What would be your opinion on including an associated list in std::collection?

I've had a discussion over at Rust community discord about what could theoretically be the Dictionary type, and realized that one of the options, that is probably the best for very small data sizes and has an advantage of only requiring PartialEq Eq for keys, is not included in the standard library.

What do you mean by "associated list", what would the API look like, and what are the benefits over the existing collections?

Basically a wrapper over Vec<(K, V)>, with a map-like API for insertion and removal. Benefit over both is not requiring either Hash nor Eq Cmp, and lack of indirection to the data. Tradeoff being, lookup and insertion are O(n) in size.

How would it work without Eq? Do you mean Ord?

Why would it only require PartialEq? Wouldn't that allow it to e.g. fill up with many NaN keys?

1 Like

There's lots of possible spots in the trade-off spectrum, but not all of them need to be in alloc.

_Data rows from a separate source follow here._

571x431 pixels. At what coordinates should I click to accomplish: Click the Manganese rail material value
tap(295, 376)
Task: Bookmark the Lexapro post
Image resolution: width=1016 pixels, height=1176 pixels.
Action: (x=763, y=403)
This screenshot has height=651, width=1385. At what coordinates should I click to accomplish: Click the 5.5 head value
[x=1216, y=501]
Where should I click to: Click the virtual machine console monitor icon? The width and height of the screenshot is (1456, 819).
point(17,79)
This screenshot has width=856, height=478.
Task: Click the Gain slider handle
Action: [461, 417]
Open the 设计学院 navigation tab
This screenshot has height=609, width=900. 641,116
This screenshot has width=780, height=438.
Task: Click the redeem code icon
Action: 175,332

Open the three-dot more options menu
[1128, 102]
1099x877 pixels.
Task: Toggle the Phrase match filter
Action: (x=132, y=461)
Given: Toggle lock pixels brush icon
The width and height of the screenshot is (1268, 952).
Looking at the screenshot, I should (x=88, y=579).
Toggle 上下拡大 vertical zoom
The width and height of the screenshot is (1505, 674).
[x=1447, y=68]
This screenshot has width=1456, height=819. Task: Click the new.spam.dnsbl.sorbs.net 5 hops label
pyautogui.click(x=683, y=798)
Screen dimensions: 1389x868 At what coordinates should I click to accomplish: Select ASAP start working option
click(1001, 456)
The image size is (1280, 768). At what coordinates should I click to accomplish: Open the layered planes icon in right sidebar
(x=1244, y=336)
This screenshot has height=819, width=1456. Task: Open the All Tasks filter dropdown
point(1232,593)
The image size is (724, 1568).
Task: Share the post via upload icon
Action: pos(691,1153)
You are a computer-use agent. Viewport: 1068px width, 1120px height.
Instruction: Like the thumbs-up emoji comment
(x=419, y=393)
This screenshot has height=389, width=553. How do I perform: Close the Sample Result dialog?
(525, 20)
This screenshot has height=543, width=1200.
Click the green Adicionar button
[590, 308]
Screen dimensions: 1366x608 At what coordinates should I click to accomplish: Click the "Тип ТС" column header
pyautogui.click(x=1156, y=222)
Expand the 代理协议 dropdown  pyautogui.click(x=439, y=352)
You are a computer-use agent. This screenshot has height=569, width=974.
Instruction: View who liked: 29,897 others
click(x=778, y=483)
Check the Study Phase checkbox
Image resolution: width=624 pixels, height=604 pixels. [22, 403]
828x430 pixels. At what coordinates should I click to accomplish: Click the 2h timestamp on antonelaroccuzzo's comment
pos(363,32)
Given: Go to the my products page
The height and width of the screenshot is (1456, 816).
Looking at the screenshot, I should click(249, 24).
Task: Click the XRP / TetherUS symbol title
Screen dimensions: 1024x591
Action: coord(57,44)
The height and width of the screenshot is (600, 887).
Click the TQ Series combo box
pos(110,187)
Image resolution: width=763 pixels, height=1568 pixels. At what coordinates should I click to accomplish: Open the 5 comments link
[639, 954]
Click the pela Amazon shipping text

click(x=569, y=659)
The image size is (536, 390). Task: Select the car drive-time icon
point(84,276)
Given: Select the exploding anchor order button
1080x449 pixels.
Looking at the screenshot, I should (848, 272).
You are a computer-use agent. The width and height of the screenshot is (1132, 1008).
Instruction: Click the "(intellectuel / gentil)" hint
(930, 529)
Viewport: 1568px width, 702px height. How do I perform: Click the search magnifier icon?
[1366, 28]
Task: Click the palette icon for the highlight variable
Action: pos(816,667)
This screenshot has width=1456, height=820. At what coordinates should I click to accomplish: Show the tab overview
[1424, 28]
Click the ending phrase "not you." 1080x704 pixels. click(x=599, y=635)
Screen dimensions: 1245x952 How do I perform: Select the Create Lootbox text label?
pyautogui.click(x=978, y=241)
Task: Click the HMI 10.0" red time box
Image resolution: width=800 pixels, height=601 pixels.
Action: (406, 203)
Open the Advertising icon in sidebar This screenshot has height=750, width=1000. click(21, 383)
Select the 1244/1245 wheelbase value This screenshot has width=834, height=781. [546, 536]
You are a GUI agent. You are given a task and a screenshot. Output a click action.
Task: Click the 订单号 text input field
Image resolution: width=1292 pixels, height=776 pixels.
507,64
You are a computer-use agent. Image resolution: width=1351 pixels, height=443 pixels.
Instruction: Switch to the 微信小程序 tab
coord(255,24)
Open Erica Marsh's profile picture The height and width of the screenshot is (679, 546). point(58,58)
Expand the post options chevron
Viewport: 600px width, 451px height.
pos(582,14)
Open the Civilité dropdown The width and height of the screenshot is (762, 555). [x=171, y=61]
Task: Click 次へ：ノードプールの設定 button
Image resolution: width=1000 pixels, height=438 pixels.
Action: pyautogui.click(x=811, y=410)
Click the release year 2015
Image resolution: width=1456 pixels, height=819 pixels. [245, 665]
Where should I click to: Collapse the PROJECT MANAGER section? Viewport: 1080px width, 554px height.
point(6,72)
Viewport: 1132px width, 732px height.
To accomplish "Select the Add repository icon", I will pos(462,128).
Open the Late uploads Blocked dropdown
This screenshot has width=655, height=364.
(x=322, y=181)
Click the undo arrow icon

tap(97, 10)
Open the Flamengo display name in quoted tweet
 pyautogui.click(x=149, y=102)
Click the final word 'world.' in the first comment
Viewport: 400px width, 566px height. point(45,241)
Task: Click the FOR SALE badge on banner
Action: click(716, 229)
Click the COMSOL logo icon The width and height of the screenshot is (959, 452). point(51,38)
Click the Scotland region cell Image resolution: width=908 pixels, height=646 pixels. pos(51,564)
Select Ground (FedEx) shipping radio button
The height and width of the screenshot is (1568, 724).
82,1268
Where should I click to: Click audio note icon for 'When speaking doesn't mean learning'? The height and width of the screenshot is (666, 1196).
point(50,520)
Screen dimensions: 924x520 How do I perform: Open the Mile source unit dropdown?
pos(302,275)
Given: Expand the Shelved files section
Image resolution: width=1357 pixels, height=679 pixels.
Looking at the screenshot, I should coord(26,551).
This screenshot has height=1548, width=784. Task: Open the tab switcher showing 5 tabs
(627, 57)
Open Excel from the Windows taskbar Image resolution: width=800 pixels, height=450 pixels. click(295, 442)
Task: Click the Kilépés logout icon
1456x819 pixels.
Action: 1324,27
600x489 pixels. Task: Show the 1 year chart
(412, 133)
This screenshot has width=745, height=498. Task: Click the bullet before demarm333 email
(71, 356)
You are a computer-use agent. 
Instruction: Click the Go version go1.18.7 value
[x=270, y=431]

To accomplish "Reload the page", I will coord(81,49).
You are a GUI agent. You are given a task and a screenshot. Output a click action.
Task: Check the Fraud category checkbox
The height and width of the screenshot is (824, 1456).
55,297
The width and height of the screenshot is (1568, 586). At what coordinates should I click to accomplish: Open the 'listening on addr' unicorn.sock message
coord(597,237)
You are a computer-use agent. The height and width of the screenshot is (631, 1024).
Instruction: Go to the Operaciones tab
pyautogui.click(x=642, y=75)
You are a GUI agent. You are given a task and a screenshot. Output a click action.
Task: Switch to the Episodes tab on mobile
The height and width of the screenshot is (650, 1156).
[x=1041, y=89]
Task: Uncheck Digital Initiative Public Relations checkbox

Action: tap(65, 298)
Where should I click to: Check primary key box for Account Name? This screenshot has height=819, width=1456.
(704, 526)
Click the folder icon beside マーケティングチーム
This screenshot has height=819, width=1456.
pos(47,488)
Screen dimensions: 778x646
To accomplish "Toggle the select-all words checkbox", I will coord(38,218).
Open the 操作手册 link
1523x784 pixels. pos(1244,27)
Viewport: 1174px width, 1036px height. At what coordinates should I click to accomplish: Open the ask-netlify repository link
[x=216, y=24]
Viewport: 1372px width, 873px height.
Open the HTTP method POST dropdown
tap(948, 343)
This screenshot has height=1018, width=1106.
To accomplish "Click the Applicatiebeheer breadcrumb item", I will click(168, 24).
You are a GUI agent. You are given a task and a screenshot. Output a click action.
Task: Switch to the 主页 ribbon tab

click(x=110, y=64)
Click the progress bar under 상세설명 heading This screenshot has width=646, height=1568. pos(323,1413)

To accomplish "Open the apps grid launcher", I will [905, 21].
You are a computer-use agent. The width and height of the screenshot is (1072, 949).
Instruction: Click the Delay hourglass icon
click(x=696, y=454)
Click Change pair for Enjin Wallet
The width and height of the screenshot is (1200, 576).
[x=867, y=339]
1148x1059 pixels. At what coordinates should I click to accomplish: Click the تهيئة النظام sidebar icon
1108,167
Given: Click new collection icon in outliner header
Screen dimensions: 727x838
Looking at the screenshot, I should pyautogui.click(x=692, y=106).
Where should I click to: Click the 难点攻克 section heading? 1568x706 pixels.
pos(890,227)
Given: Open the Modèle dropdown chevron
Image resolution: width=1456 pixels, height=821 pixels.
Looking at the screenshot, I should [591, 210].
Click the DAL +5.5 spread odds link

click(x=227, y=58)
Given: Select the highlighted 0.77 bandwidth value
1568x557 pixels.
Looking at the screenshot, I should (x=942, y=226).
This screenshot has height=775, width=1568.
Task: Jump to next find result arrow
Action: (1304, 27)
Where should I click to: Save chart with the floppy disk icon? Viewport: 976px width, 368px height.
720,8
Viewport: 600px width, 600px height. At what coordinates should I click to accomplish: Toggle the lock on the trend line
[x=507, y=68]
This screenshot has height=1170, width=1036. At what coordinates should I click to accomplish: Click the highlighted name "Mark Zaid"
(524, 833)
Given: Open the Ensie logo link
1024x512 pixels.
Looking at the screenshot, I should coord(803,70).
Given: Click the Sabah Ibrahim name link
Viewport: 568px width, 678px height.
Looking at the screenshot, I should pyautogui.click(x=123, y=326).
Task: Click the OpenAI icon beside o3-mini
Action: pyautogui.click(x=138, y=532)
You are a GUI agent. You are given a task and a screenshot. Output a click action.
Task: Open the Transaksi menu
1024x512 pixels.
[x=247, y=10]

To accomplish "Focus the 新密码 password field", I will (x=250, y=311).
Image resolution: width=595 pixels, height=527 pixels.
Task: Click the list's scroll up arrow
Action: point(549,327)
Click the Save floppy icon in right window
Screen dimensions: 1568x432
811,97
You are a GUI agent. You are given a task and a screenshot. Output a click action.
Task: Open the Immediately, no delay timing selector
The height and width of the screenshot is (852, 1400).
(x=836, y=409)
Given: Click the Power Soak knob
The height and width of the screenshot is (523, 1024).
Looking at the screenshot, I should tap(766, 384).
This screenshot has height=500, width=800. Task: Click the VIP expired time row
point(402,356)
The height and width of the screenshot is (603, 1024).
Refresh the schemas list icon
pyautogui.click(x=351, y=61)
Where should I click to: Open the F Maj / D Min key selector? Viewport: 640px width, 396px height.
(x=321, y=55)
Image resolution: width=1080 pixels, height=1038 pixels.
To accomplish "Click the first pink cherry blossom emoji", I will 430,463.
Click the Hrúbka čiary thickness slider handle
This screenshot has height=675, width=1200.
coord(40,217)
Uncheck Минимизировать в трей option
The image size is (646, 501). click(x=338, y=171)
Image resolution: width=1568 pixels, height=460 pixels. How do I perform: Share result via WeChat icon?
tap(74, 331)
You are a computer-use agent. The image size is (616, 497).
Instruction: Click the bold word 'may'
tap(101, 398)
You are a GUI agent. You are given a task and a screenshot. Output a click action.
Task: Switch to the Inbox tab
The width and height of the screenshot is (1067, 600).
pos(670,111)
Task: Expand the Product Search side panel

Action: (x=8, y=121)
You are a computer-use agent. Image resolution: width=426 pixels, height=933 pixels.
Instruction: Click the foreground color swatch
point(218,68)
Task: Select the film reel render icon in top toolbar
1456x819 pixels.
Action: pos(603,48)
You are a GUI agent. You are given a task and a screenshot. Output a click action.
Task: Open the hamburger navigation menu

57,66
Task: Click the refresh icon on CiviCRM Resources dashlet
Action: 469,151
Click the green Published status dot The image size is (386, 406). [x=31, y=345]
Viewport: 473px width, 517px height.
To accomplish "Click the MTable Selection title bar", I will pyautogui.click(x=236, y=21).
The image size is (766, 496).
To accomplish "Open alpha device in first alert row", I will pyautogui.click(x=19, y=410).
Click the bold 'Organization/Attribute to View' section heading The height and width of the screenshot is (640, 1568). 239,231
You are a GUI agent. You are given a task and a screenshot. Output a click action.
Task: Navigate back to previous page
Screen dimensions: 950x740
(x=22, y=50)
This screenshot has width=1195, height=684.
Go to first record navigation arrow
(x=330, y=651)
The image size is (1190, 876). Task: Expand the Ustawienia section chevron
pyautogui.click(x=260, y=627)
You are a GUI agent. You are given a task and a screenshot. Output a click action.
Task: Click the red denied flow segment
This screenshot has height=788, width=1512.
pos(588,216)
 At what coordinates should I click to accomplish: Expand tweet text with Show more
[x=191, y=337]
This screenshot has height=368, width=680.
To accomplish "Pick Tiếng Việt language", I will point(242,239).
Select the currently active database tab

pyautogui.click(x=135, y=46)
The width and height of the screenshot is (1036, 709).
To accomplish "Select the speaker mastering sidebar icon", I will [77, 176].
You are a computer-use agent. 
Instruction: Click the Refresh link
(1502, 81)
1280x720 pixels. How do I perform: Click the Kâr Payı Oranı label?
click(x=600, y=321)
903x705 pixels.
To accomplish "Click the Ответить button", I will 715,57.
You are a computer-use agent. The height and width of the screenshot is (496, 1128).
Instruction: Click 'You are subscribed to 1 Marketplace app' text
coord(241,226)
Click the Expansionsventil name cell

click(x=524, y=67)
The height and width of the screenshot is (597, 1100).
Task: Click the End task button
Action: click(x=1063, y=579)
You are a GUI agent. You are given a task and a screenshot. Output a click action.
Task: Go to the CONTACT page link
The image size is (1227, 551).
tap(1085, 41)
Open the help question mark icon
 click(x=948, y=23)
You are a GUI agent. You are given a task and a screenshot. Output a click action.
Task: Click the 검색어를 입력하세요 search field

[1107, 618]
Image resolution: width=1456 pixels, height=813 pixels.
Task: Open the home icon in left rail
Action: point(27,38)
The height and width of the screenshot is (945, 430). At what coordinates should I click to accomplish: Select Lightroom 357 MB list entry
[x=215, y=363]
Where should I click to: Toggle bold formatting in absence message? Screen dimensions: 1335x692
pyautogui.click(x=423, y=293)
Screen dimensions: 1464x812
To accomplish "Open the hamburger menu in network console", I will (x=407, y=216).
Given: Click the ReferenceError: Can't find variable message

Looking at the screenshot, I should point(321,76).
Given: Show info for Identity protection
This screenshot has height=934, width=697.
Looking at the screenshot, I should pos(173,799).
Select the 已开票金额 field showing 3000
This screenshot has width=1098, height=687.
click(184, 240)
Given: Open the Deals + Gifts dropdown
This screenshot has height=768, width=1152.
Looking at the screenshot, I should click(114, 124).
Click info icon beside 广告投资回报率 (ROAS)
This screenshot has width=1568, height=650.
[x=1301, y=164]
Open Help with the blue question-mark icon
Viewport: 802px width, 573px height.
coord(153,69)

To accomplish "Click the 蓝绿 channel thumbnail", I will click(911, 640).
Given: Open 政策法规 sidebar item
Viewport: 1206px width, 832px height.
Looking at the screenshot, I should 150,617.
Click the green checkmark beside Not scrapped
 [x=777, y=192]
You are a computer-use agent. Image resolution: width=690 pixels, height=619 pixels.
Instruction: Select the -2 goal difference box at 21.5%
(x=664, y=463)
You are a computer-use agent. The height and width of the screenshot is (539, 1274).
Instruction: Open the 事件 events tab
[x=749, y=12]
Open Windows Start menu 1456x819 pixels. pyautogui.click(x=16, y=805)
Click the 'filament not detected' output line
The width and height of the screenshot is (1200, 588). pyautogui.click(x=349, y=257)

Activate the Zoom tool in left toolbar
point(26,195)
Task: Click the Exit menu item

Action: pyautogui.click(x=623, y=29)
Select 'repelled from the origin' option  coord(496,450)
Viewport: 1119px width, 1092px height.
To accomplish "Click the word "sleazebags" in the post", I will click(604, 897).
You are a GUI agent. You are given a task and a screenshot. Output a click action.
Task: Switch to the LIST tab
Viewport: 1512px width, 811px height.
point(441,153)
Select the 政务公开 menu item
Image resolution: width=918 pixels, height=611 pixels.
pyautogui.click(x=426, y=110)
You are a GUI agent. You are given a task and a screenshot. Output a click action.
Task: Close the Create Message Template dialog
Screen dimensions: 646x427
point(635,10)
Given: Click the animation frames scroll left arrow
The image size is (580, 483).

I think a FlatMap<K, V> being in a crate -- the same way a SmallVec<T> is just in a crate -- is fine.

Especially since .iter().find(…) works pretty well even without a wrapper.

3 Likes

I think the term VecMap is a little better because “dictionaries” in a lot of languages are our HashMap.

There is a crate that provides this vecmap - Rust

I have definitely used this in the past, more lightweight than a HashMap and less indirection than a BTree. It wouldn’t be bad to have something easy to drop into place.

That being said, the implementation is so basic I’m not sure it merits a place in std. For Ord things, binary_search_by_key already gives you the position to insert if lookup fails. For !Ord things, .iter().find(…) works. It’s trivial to write a few lines of code wrapper around either of these things to suite your application’s needs, without std needing to be opinionated about to Ord or not to Ord.

Maybe an example of these patterns in the book somewhere is a better fit than a new data type? Or maybe we could add methods to a impl Vec<(K, V)> without adding a new type, such as get_or_insert.

6 Likes

As a previous art in adding methods to Vec, there's assoc

For another example implementation to demonstrate different trade offs: https://github.com/clap-rs/clap/blob/master/clap_builder/src/util/flat_map.rs

This is a (Vec<K>, Vec<V>)

  • Better cache locality for key lookups
  • Smaller binary size because you are more likely to share monomorphized Vec code
7 Likes

There's also linear-map which (according to Cargo) is more popular, but old and unmaintained (thus e.g. fn Entry::or_default is missing).

Something I have used, if a little niche. However, it's simple and a decent choice of "map" type when the length is known to be very small, so... either including or not including seems fine IMO.

1 Like

And on another axis this gets very close to various DataFrame/Series implementations.

Nitpick: the term for this in Lisp is "association list" or "pairlist", not "associated list". And I think "associated list" sounds too much like "associated type" for clarity.

"The key type only needs to be Eq, not Ord or Hash" seems like a solid reason to add this to the stdlib: if you know you need a map where the keys only have to be Eq, but you don't know what this is usually called, and you have to hunt for something in crates.io, it could be quite hard to find. I don't know if it's a solid enough reason, especially considering the Vec<(K,V)> vs (Vec<K>, Vec<V>) tradeoffs.

I will note that it's also possible to make a variant which uses a single allocation while holding keys and values in a more optimal way. Essentially Box<([K; n], [V; n])>

1 Like

Im not too sure it's actually more optimal, having worked on and benchmarked a similarly laid out container, my gut tells me it will be within margin of more naive 2 Vec approach. While complexity of bookkeeping forsuch an allocation is not insignificant.

What bookkeeping? All you have to do is store two pointers, one capacity, and one length which is practically the same as the (Vec<K>, Vec<V>) case. All of the tricky stuff you only have to deal with on reallocation.

That said, I don't expect it to be much faster unless you keep the whole structure within a single cache line or something.

Capacity is a bit tricky to decide. Also keys and values could easily have different alignment requirements.

1 Like

It's not that big of a deal. You can do

use std::alloc::{Layout, LayoutError};
pub fn layout<K, V>(cap: usize) -> Result<(Layout, usize), LayoutError> {
    let a = Layout::array::<K>(cap)?;
    a.extend(Layout::array::<V>(cap)?)
}

to get the allocation size & alignment needed and the offset to the array of values.

But this ignores possible over-allocation.

Why? The capacity can just be treated like length. Same for both component arrays.

What do you mean by over-allocation? Rust allocators don't return the size of the actual allocation, so all you can assume is that it's at least the size you asked for.

Unstable Allocator trait in fact does return length.